赤信号で止まって青を待ち、その交差点を渡ってから突き当たりを左に。左手に見えてきた小さな喫茶店の裏通りをひょいと覗くと、案の定、探し求めていた彼女の姿がそこにあった。こちらに背を向けていた為表情は伺えず、それでも彼女がみさきだという確信は後ろ姿だけでも持てた。咄嗟に声を掛けようとするも、すぐにぴたりと停止する。口をあんぐりと開けたまま頭の中で様々な思考を巡らせ、暫しこのまま様子を見てみようという結論へと至った。というのも、みさきが自分に気付くまでの過程を内緒で見てみたかったのである。そんな悪戯のような小さな出来心をきっかけに、みさきのモニタリングは始まった。

が、思っていた以上に変化は一向に見られない。みさきは俺に気付くどころか動きさえしない状態で、その場に立ち尽くしたまま5分が経過する。それでも一向に動く気配は見られず、このまま10分20分と無駄な時間が流れることを恐れた俺は、ついに彼女の前へと姿を現すことを決心した。足元の砂利が音を立て、それに反応したみさきがこちらを振り向いたのはほぼ同時。赤く腫れた目元に、濡れた瞳。どうやら今の今まで泣いていたようだが、今は驚きが先行し、その拍子に涙なんてものは引っ込んでしまった様子。どうしてここにいるのか。そう言いたげな表情を汲み取り、俺はみさきよりも先に口を開いた。



「見つけた」

「ど……どうしてここが……」

「言っとくけど、みさきを見付けて5分くらい待ったんだからな。それなのにお前はちっとも気付きやしねぇ」

「そりゃあ、まさか見付けられるだなんて思ってもみなかったから……今だってびっくりしてて、上手く言葉に出来ない」

「それは、そのー……まぁ、あれだ。勘。あとは、匂い」

「(……犬……)」



ズカズカとみさきのすぐ側まで歩み寄り、近くの壁を背に全体重を預ける。コンクリート製の壁はひんやりとしていて、その固さ故に状態は良好ではない。おまけに薄暗い路地はいかにも不良が溜まり場として好みそうな場所で、ずっとここにいるのは如何なものかと頭を捻った。不良にも大きく分けてタイプは2つ。俺の顔を見て逃げるか否か。後者の方は非常に厄介だ。みさきの目の前で喧嘩なんて吹っ掛けられたら堪らない。



「とりあえず行こうぜ。ここじゃあ、なんだし」



そう言ってみさきの肩を抱えると、彼女の反応は意外にも小さかった。何も言わずただその身を委ねている。俺としては頼られているようで気持ち的には悪くない。

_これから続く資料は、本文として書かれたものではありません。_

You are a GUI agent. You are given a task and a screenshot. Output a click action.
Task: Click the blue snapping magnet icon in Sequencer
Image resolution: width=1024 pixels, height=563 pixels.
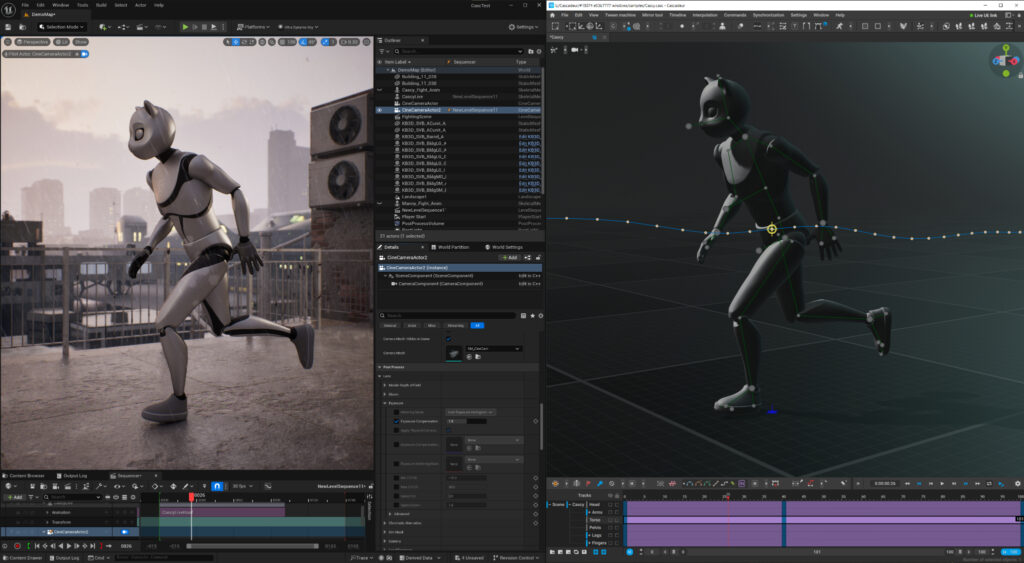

街はすっかり夜の姿へと変化を遂げていた。昼と夜の境目は曖昧で、ついうっかり夜の世界へと足を踏み入れてしまってはその違いに初めは皆驚くだろう。特に水商売の勧誘ほど面倒なものはない。1度それを経験して以来、俺は極力夜の街を1人で出歩かないと決めている。



「ところでシズちゃん。それ、何?」



みさきがそれと言って指差した先は、俺の頭に被さった帽子。バーテン服に不似合いだということは、ファッションに疎い俺でも十分理解している。



「変装、のつもりだけど」

「随分と雑な変装だね」

「仕方ねぇだろ。こんなのしか持ち合わせてなかったんだよ」

「でも、どうして変装する必要があるの?」

「そりゃあ、金髪が見られないように」

「金髪、ねぇ。そういえば根元あたりとか染まりきってなかったよね。染め直さないの?」

「……あぁ、そうだな……」



そのうち、と答えようとした。つい数秒前までは。しかし、今だに髪を染め続けるその意味を俺は見出せずにいる。何故なら髪を染めるのは見る者に危険だと知らしめる為であって、他人との接触を拒む俺自身がいたから。金色は警戒色。周りが平和ならそれはもう必要ない。サングラスと蝶ネクタイを外し、バーテン服を脱いで、そこに残るのは何も纏わぬまっさらな自分。何の特徴もない普通の『人』。きっとそのまま池袋の背景に溶け込んでしまうのだろう。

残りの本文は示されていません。